She still does. The tailored dress—her uniform, duh—can't hide that, but it doesn't take advantage of it, either. McKey should have been a flight attendant back in the day when they were called stewardesses, when being a Pan Am or TWA air hostess was basically one step away from being a beauty pageant contestant. As a child, she always seemed slightly out of place—in her boyish clothes, in her friendship with Gwen, in her chaotic household, a thousand times crazier than his. Yet the undercurrents in her house never seemed to touch Mickey, whereas the relatively mild disorder of the Halloran household resonated within Go-Go. He was like a tuning fork, vibrating from the tiniest bit of tension, while Mickey could be still and composed in the middle of a hurricane. Literally, come to think of it.

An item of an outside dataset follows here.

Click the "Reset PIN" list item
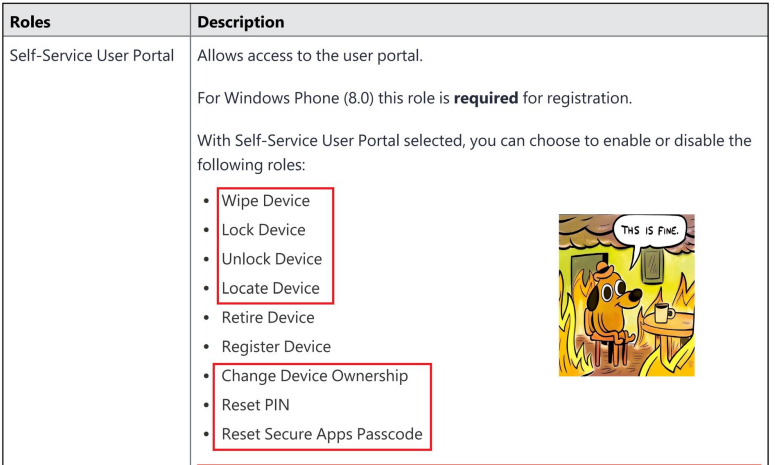Viewport: 775px width, 465px height. pos(254,405)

When Go-Go was in his twenties and going through the twelve steps for the first time, he came to the making-amends part and ended up twisting it, demanding that his parents apologize to him for the handful of spankings he had been given, all quite justified in Sean's view. Go-Go also cited the time his mother had tied him to the laundry pole because she had to go to the grocery store and Go-Go threw a tantrum and refused to get in the car. Yes, it had been primitive, inexcusable, but their parents were throwbacks, raising their children as they had been raised. They had been younger than most of their peers, Doris only twenty-two when Tim was born. And while they were native Baltimoreans, going back two generations, they could have been right off the boat in a lot of ways. The Hallorans seemed perpetually baffled by the world at large and always—what were the phrases they used?
At the end of my rope. This is the last straw.
When they counted to ten, they started at nine. Angry, angry people, although his mother prefers not to remember that now.

So many memories clamoring for his attention. But not one of them can change the fact that he is in McKey's bed, his head throbbing, and she's getting dressed.

“Where—”

“My apartment in Riverside, south of Federal Hill,” McKey says. “Close to the highway—hear it?—but also only ten minutes from the airport. Not really within walking distance of the restaurants and bars, except for Rub, the barbecue place across the street. That's where we went last night.”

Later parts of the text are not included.